An alternative scheme can be based on polaritons in lattices, which exhibit local bistability when coherently driven. When accounting for spin-dependent coupling between lattice sites we show that a polariton lattice can behave as a class 4 cellular automaton (Conway’s life), which itself is a universally complete classical information processing system. This system also makes use of a range of solitons to carry information.

Quantum Optics in Weakly Nonlinear Systems&Optical Neural Networks

To generate quantum effects from an optical system one typically requires nonlinearity stronger than the system decay rate. For example, the well known photon blockade effect requires the interaction energy between two photons to exceed the linewidth. Unfortunately, most photonic systems (e.g., microcavities or photonic crystals) have short photon lifetimes. We have designed different mechanisms to circumvent this problem.

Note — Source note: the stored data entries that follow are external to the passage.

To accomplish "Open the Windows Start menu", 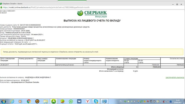I will [x=3, y=101].
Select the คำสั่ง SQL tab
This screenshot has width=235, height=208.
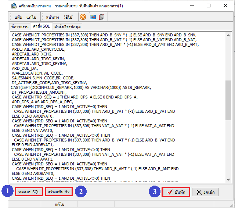pyautogui.click(x=41, y=26)
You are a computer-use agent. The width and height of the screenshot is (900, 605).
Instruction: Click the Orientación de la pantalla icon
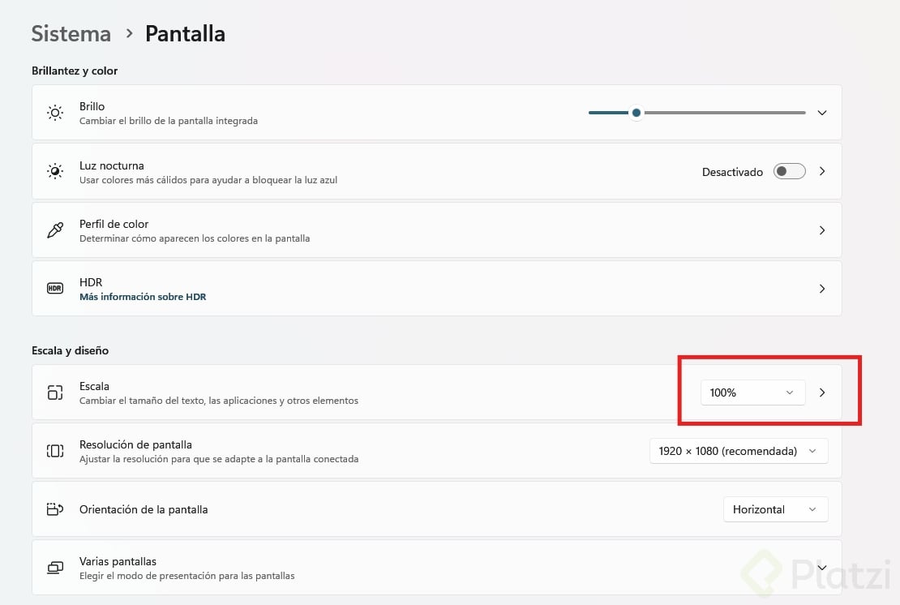pos(55,509)
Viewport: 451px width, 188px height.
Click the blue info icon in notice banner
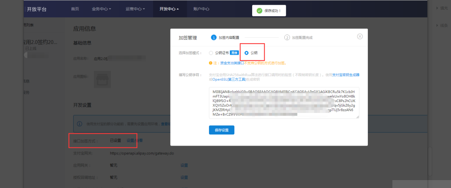pos(79,124)
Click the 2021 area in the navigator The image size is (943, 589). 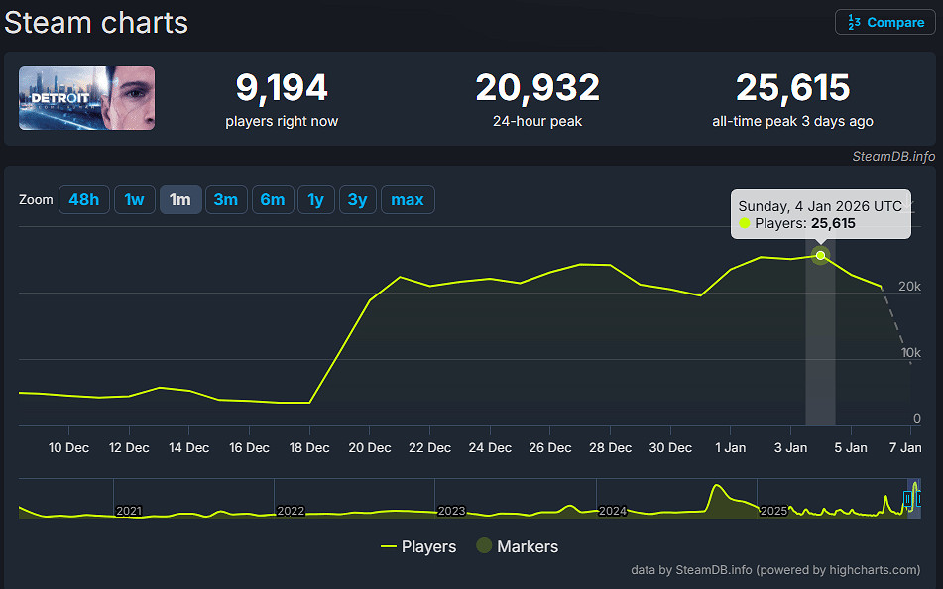[129, 510]
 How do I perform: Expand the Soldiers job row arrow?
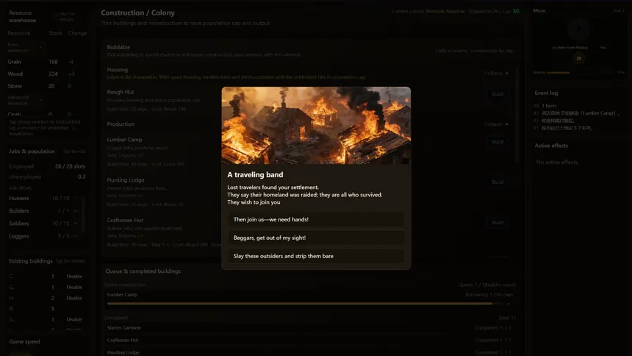[x=75, y=224]

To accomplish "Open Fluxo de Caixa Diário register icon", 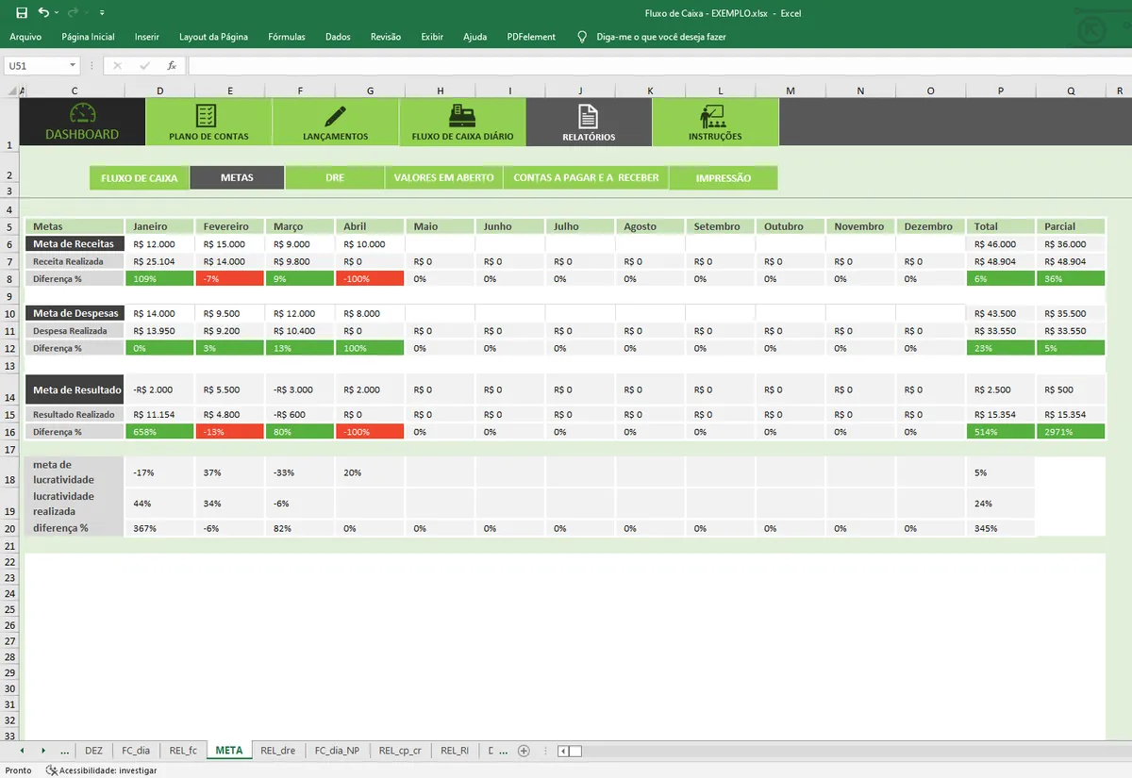I will (x=462, y=116).
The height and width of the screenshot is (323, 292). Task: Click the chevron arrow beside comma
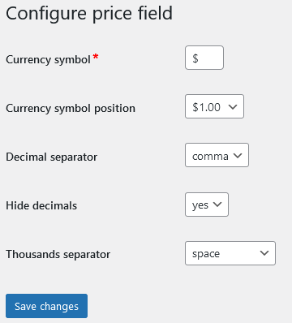tap(238, 156)
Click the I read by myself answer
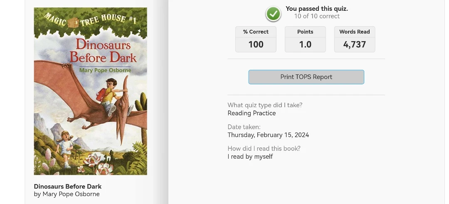 [250, 157]
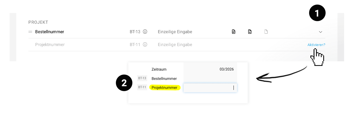Click the info icon next to BT-13
The image size is (355, 114).
[x=145, y=32]
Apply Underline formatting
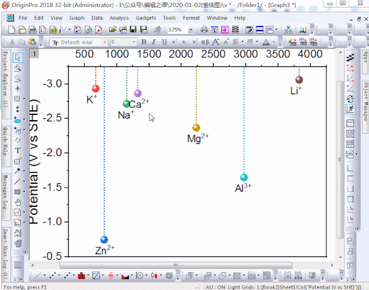369x290 pixels. pos(164,42)
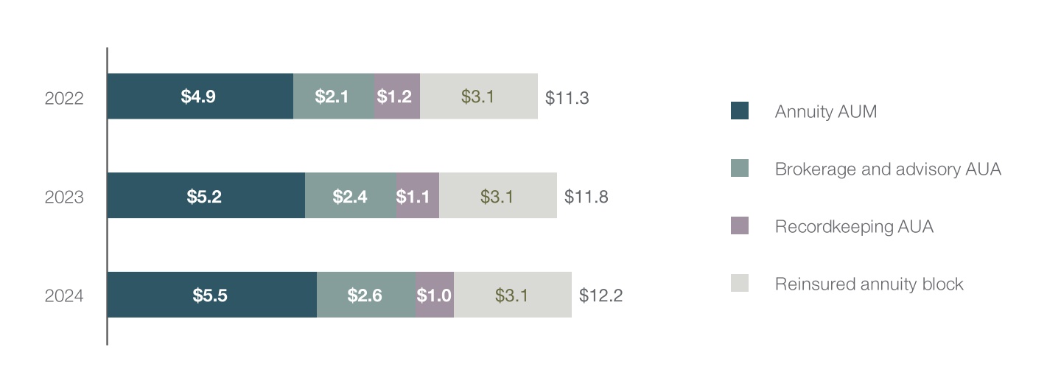Click the 2023 $5.2 Annuity AUM bar segment
This screenshot has width=1061, height=392.
click(x=206, y=196)
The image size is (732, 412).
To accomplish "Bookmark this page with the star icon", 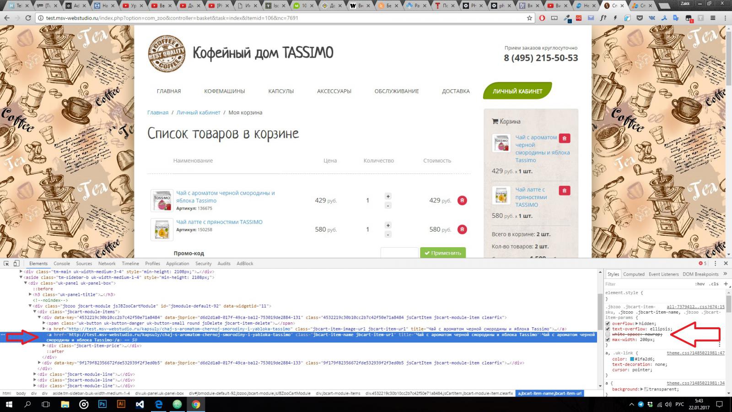I will [x=529, y=18].
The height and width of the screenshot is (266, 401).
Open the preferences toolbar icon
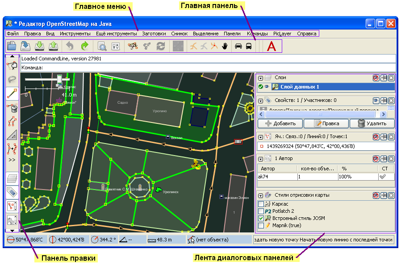[x=115, y=46]
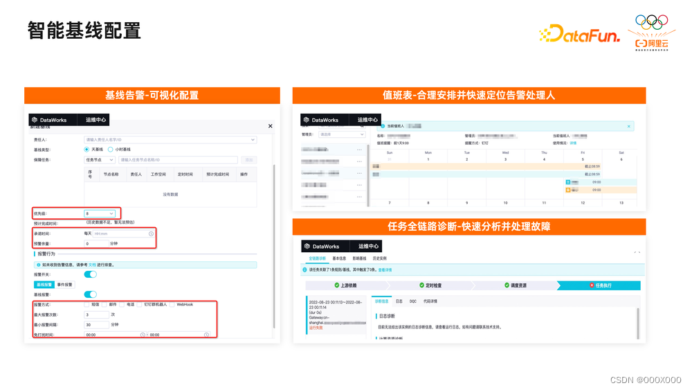The width and height of the screenshot is (692, 390).
Task: Select the 小时基线 radio button
Action: [110, 150]
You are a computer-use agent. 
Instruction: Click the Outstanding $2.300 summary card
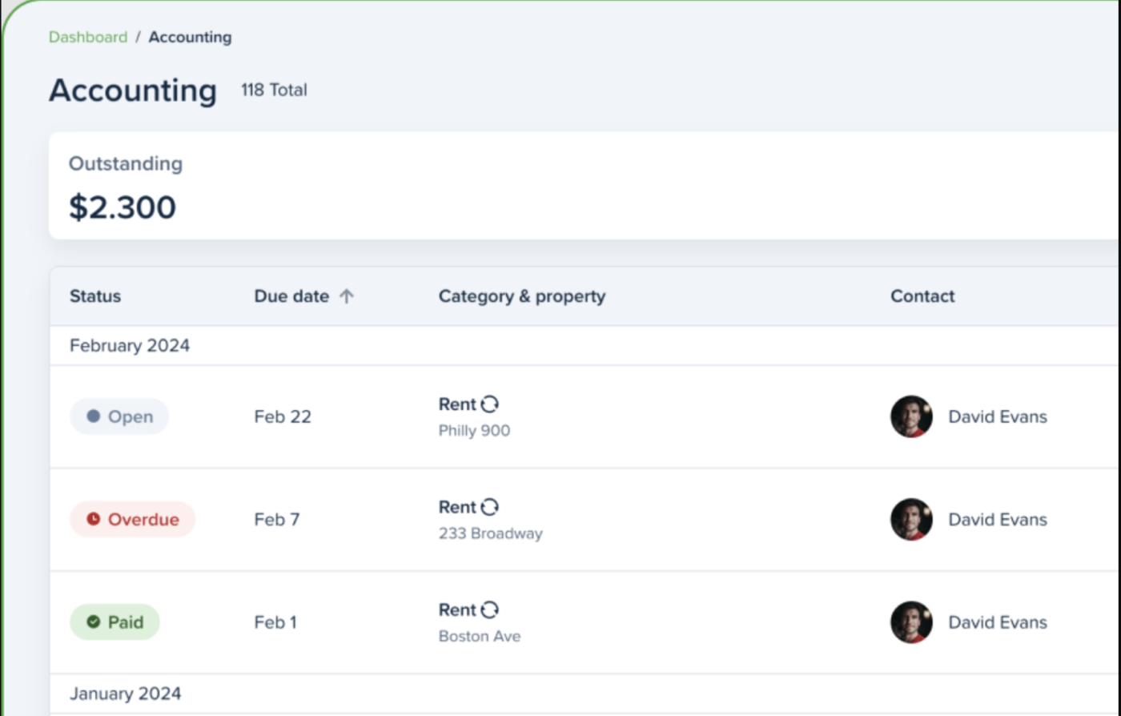(585, 186)
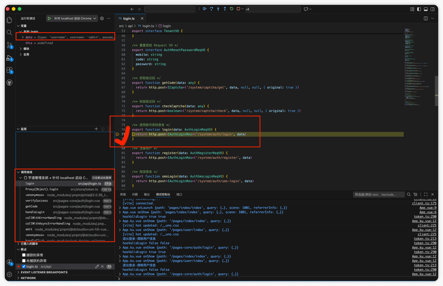The height and width of the screenshot is (286, 443).
Task: Enable the 捕获的异常 breakpoint checkbox
Action: pos(24,255)
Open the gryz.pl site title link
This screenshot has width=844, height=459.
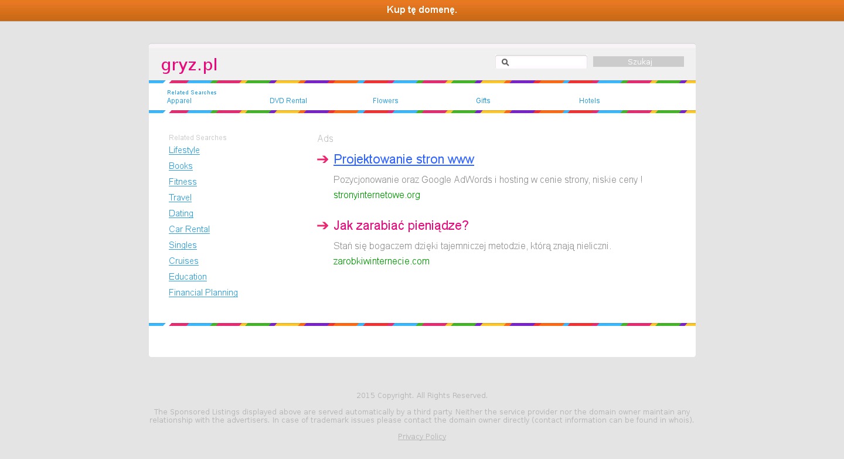click(x=189, y=64)
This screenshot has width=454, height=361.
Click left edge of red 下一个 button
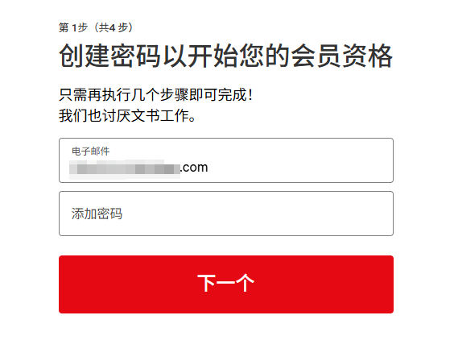point(65,284)
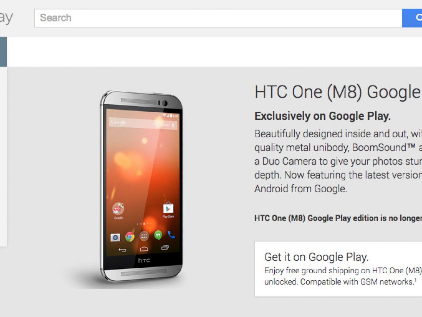Screen dimensions: 422x317
Task: Open the Google Play logo link
Action: tap(6, 18)

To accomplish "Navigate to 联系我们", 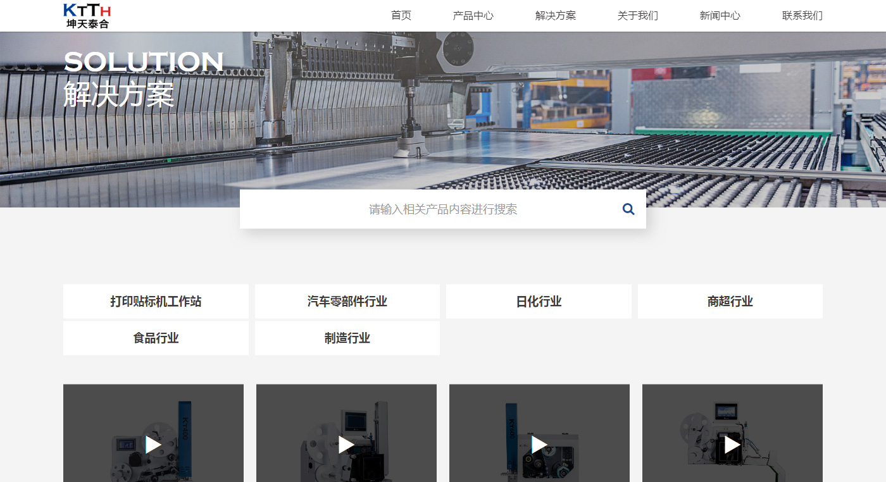I will click(x=802, y=16).
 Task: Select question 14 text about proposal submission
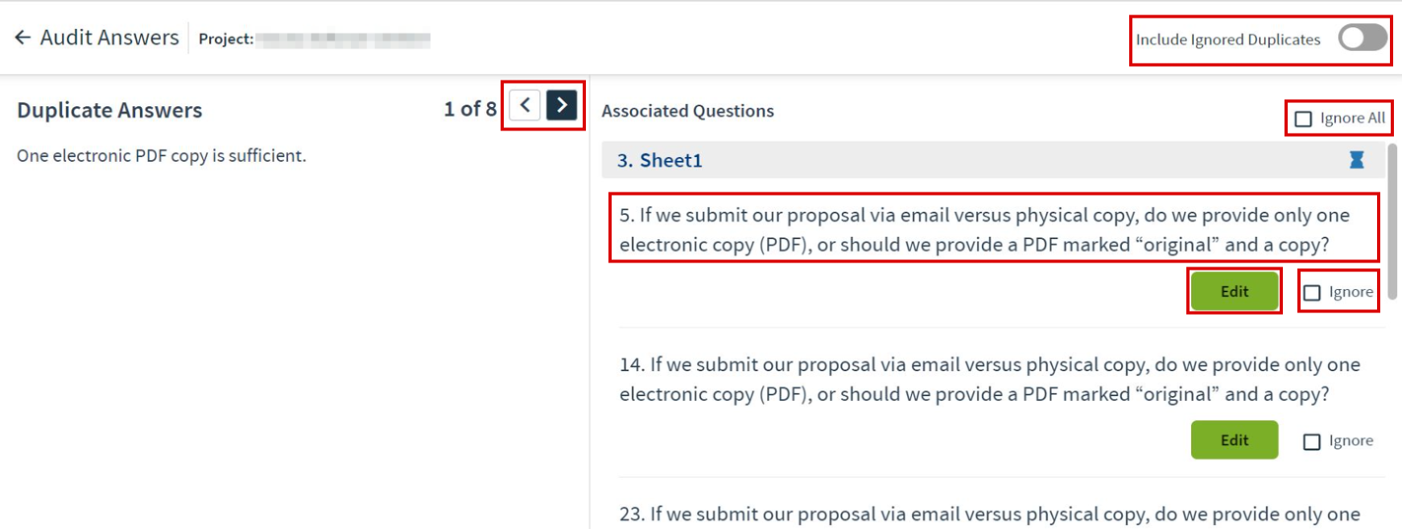click(990, 379)
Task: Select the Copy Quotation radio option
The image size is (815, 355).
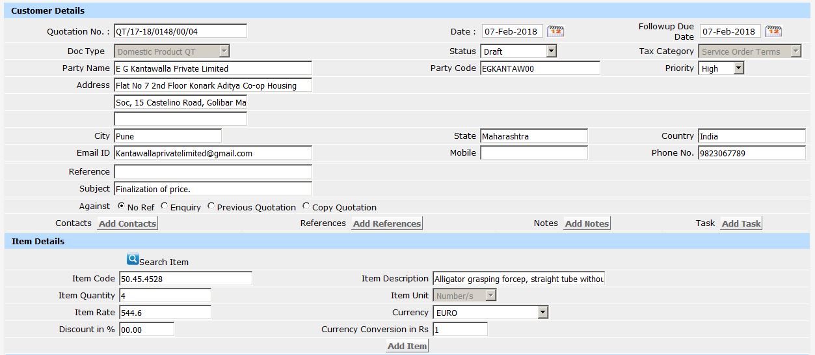Action: [x=306, y=206]
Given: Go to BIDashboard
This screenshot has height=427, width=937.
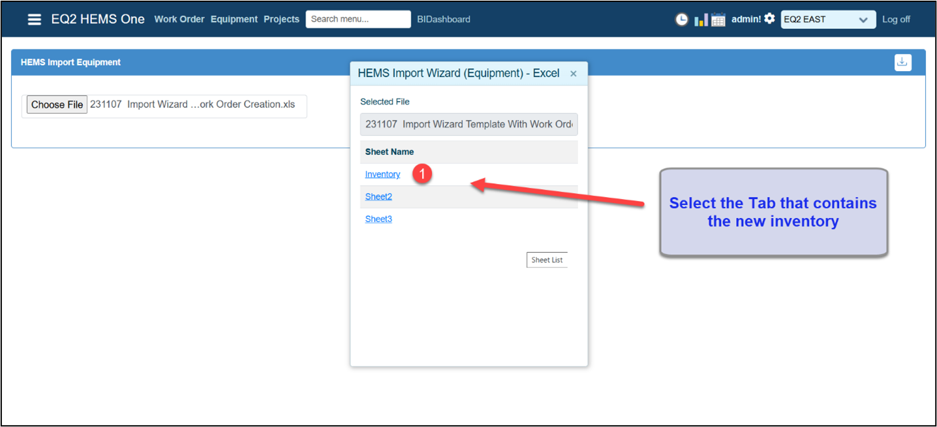Looking at the screenshot, I should (x=444, y=20).
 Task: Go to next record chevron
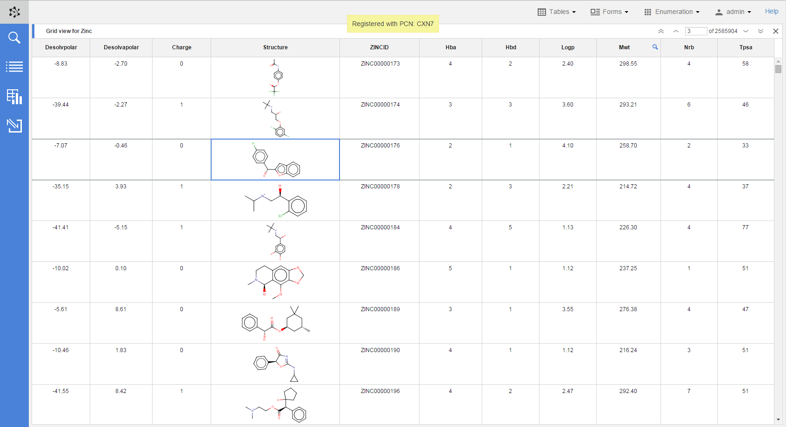746,31
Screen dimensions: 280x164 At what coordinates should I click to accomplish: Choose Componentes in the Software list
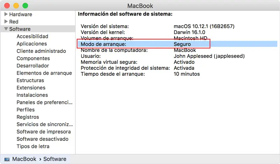33,59
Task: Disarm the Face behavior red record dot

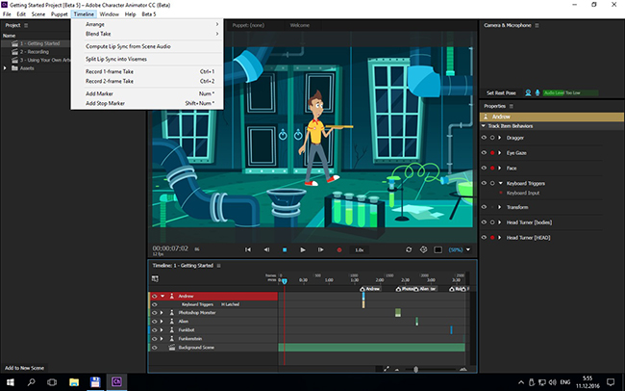Action: tap(491, 168)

One mechanism, now known as unconventional blockade , is based on using quantum interferences, which may be very sensitive to even small amounts of nonlinearity. The mechanism was verified experimentally, where its main feature is the appearance of antibunching in the weakly nonlinear regime. We have also considered mechanisms of induced blockade using inverse four-wave mixing , which can lead to the generation of significant quantum entanglement in weakly nonlinear coupled mode systems

Neural networks exploit massive interconnectivity to become highly efficient at certain tasks, such as classification, and pattern recognition. While biological neurons may operate individually on millisecond time scales, their simultaneous connection to several thousands of other neurons allows a parallelization of tasks far beyond the capabilities of complementary metal-oxide-semiconductor (CMOS) logic. Naturally, this observation has motivated research into artificial neural networks, including hardware implementations. We have considered a scheme of optical neural networks making use of the interference of wave ensembles scattered by a controlled potential . A model based on the Schrödinger equation was used to illustrate the wide applicability of the scheme, which is compatible with a range of micron-sized solid-state implementations where a spatially varying potential is available. This includes nonlinear optical systems, systems that can be microstructured by optical lithography or exciton-polariton systems. As a demonstration, the recognition of noisy characters was achieved by the network. The advantage of the scheme is that the required weightings making up the structure of the network are naturally encoded in an optical potential, which itself is the result of a known superposition of waves. The engineering of more complex neural networks remains challenging in hardware systems, since it is not easy to control the weights of connections between artificial neurons, even if they can be calculated theoretically. More recently, with collaborators we have considered using exciton-polaritons for the implementation of reservoir neural networks . These networks are fully randomly connected, yet are still highly capable of particular tasks such as image recognition, speech recognition, and nonlinear time series prediction.